___ Supplied passage ___

A film review by Craig J. Koban

 

RANK: #2

PULP FICTION jjjj

10th Anniversary Retrospective Review

1994, R, 154 mins.

Vincent Vega: John Travolta / Butch Coolidge: Bruce Willis / Jules: Samuel L. Jackson / Mia: Uma Thurman

Directed by Quentin Tarantino /  Written by Tarantino and Roger Avary

Pulp Fiction Poster

PULP FICTION was not so much released in the fall of 1994 as it was bestowed upon us.  Is it the best film of the 1990’s?  No (that honor goes to Martin Scorsese’s 1990 film GOODFELLAS), but it surely emerged as one of the most unique, offbeat, and original films of the last decade of the Twentieth Century.  Behind it all was a Generation X-er who grew up not going to film school, but by watching movies. 

Writer/director Quentin Tarantino's story is legendary, a wanna-be actor who worked on the side at a L.A. video store and took home films by the armloads.  He didn’t need College professors to educate him on the cinema, he needed movies.

  Watching PULP FICTION and revisiting it ten years later, this is abundantly obvious.  Like George Lucas did with the original STAR WARS, Tarantino’s PULP FICTION is a broad and wonderful kaleidoscope of movies he adored growing up and their influences dance though the film.  Whereas Lucas was influenced by innocent, B-grade adventure serials films to make his sci-fi epic, Tarantino was more interested in lurid, crime thrillers and film noir capers about seedy and evil people.  PULP FICTION is a thrill ride into Tarantino’s passions for these types of films, and watching it is like seeing a kid walk through a department store and play with the stuff he likes best.  The film shows what can result when a talented filmmaker reaches his peak, and PULP FICTION still is one of the most accomplished films of the last twenty years.

___

▸ **Given exercise**: Retype the Pulp Fiction review word for word, from start to finish. The entries aren't needed for this.

___ Entries shown ___

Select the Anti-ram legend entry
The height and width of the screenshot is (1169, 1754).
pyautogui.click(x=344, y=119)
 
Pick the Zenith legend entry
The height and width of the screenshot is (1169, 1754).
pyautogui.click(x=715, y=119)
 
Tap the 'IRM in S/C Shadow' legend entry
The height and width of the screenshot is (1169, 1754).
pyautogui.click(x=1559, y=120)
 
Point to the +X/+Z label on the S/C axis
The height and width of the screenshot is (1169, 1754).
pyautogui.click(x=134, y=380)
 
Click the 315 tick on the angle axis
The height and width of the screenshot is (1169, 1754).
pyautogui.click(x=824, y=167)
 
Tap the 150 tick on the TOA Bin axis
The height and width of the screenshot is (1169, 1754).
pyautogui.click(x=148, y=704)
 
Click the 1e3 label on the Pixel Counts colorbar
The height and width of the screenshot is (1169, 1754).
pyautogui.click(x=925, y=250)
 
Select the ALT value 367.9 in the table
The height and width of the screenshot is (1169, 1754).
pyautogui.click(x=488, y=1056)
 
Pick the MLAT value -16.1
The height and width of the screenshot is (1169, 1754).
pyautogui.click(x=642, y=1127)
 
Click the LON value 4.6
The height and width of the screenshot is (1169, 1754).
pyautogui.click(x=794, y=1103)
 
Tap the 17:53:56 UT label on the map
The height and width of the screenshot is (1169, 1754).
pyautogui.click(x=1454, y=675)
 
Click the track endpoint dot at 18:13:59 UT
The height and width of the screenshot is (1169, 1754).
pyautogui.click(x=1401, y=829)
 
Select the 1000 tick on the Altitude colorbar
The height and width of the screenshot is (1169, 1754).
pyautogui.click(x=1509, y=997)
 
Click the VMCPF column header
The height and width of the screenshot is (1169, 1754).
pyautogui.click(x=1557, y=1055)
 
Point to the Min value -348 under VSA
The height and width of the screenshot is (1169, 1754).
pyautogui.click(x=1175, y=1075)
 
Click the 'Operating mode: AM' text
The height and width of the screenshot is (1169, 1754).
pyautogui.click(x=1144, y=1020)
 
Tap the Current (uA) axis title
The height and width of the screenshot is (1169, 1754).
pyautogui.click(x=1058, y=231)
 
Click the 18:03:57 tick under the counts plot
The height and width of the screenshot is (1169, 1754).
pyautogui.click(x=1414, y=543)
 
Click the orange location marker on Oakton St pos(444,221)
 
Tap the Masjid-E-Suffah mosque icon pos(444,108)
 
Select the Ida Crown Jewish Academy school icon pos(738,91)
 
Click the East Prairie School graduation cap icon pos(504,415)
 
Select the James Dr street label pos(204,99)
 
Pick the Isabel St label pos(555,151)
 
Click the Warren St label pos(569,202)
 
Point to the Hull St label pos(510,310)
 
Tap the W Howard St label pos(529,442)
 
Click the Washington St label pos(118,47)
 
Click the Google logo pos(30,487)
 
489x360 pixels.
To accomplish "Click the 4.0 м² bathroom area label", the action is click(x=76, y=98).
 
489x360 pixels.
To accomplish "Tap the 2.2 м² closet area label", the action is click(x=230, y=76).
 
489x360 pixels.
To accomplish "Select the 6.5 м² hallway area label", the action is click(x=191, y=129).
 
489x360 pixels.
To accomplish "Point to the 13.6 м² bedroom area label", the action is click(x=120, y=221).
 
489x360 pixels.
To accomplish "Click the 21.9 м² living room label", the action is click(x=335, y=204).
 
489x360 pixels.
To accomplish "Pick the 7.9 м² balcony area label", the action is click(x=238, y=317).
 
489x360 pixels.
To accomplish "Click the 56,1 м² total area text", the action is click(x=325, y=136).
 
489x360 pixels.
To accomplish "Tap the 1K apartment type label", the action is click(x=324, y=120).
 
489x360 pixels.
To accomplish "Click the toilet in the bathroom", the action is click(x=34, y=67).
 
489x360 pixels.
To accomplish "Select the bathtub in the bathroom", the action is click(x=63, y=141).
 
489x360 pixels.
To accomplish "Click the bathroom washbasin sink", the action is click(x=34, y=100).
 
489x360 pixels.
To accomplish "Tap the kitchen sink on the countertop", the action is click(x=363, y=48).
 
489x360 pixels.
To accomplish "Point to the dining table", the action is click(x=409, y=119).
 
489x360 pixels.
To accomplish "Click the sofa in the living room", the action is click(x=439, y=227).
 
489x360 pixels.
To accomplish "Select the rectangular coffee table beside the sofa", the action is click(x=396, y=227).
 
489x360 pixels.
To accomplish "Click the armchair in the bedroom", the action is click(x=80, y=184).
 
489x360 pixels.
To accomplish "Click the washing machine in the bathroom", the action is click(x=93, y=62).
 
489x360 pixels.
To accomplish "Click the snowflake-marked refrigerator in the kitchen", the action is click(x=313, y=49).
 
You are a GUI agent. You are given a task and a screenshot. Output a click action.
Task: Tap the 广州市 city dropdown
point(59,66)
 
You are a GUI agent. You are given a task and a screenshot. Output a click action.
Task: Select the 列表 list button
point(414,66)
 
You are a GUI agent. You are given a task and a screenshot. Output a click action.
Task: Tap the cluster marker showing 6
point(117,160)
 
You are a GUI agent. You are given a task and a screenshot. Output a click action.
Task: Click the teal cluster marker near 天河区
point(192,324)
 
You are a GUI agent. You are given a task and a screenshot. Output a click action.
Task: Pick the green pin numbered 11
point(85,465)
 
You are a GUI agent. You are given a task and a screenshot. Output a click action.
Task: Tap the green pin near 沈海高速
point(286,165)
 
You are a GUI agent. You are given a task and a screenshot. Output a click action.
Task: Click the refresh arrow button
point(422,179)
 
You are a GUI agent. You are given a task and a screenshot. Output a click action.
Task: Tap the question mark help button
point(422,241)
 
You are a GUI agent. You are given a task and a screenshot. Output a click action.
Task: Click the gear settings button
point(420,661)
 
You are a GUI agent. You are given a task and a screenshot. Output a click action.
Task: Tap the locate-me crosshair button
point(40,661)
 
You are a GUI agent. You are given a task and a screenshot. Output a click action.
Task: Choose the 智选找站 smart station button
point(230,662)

___

▸ **Solved problem**:
A film review by Craig J. Koban

 

RANK: #2

PULP FICTION jjjj

10th Anniversary Retrospective Review

1994, R, 154 mins.

Vincent Vega: John Travolta / Butch Coolidge: Bruce Willis / Jules: Samuel L. Jackson / Mia: Uma Thurman

Directed by Quentin Tarantino /  Written by Tarantino and Roger Avary

Pulp Fiction Poster

PULP FICTION was not so much released in the fall of 1994 as it was bestowed upon us.  Is it the best film of the 1990’s?  No (that honor goes to Martin Scorsese’s 1990 film GOODFELLAS), but it surely emerged as one of the most unique, offbeat, and original films of the last decade of the Twentieth Century.  Behind it all was a Generation X-er who grew up not going to film school, but by watching movies. 

Writer/director Quentin Tarantino's story is legendary, a wanna-be actor who worked on the side at a L.A. video store and took home films by the armloads.  He didn’t need College professors to educate him on the cinema, he needed movies.

  Watching PULP FICTION and revisiting it ten years later, this is abundantly obvious.  Like George Lucas did with the original STAR WARS, Tarantino’s PULP FICTION is a broad and wonderful kaleidoscope of movies he adored growing up and their influences dance though the film.  Whereas Lucas was influenced by innocent, B-grade adventure serials films to make his sci-fi epic, Tarantino was more interested in lurid, crime thrillers and film noir capers about seedy and evil people.  PULP FICTION is a thrill ride into Tarantino’s passions for these types of films, and watching it is like seeing a kid walk through a department store and play with the stuff he likes best.  The film shows what can result when a talented filmmaker reaches his peak, and PULP FICTION still is one of the most accomplished films of the last twenty years.